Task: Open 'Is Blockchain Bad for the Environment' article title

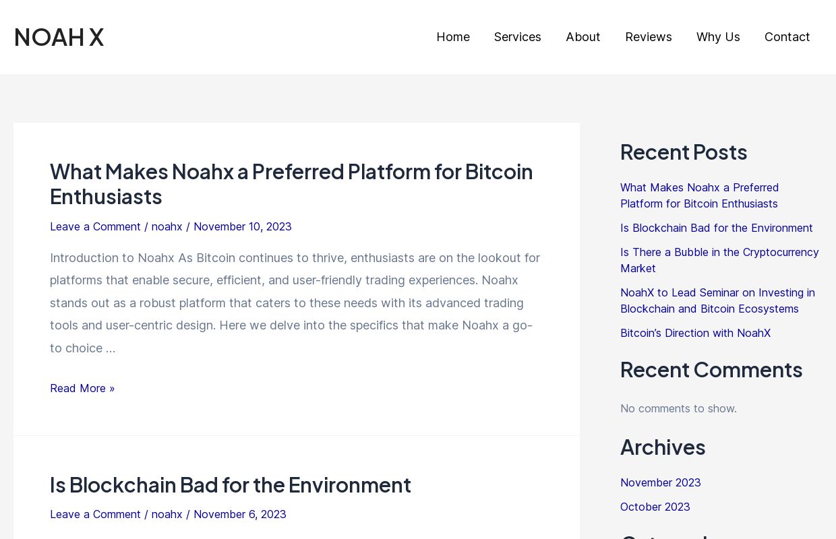Action: 230,484
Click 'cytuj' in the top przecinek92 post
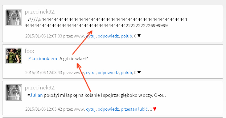226x118 pixels. point(91,36)
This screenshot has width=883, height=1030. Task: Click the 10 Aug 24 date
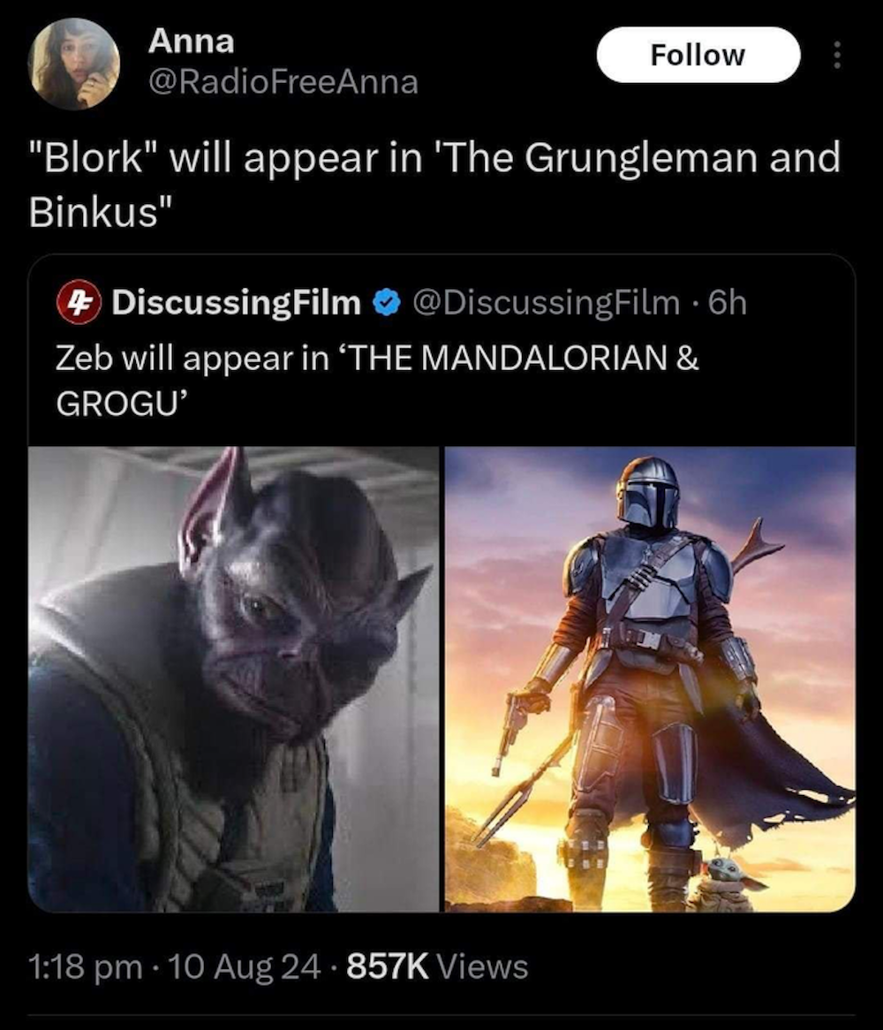point(245,967)
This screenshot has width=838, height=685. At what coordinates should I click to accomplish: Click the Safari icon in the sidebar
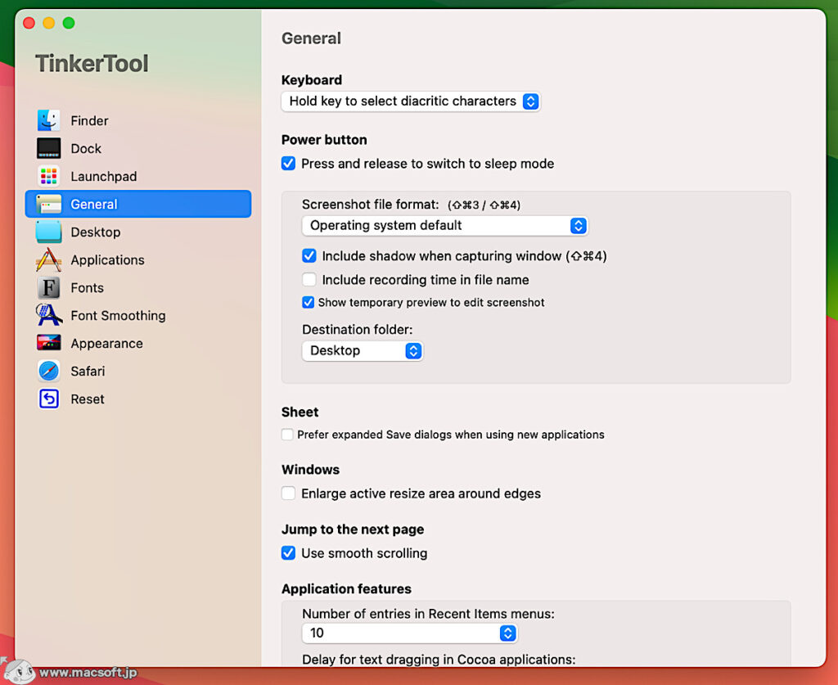tap(51, 371)
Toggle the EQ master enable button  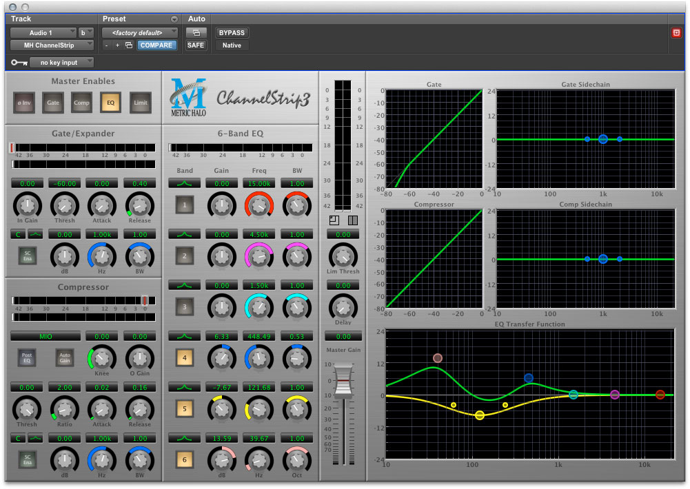click(x=111, y=103)

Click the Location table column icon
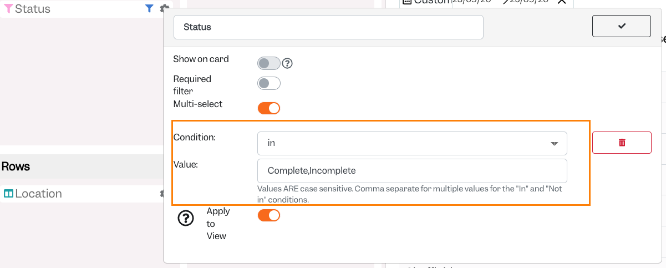coord(8,194)

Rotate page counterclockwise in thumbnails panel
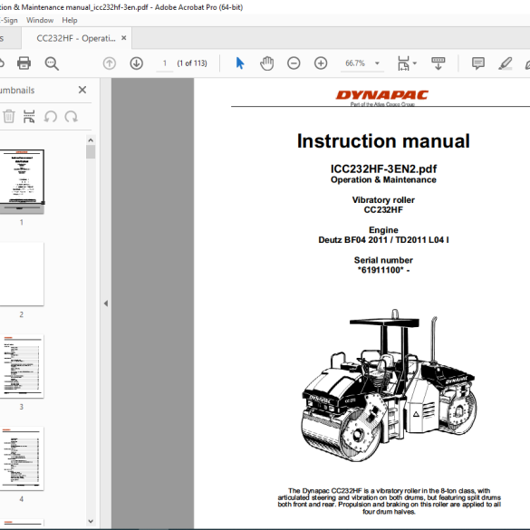51,117
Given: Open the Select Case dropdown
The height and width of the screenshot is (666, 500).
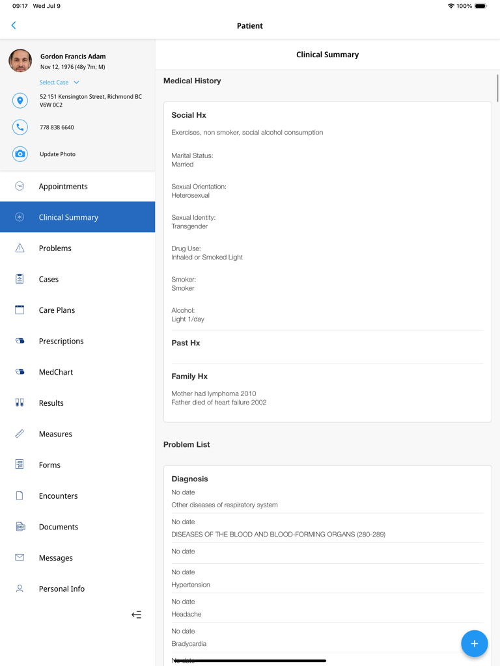Looking at the screenshot, I should (59, 83).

* **Work instruction**
From the line containing "The height and" down to the last line of the data, print every line exactly and nothing else. Pictures stay out of the copy.

* **Task solution**
The height and width of the screenshot is (666, 500).
Looking at the screenshot, I should (59, 83).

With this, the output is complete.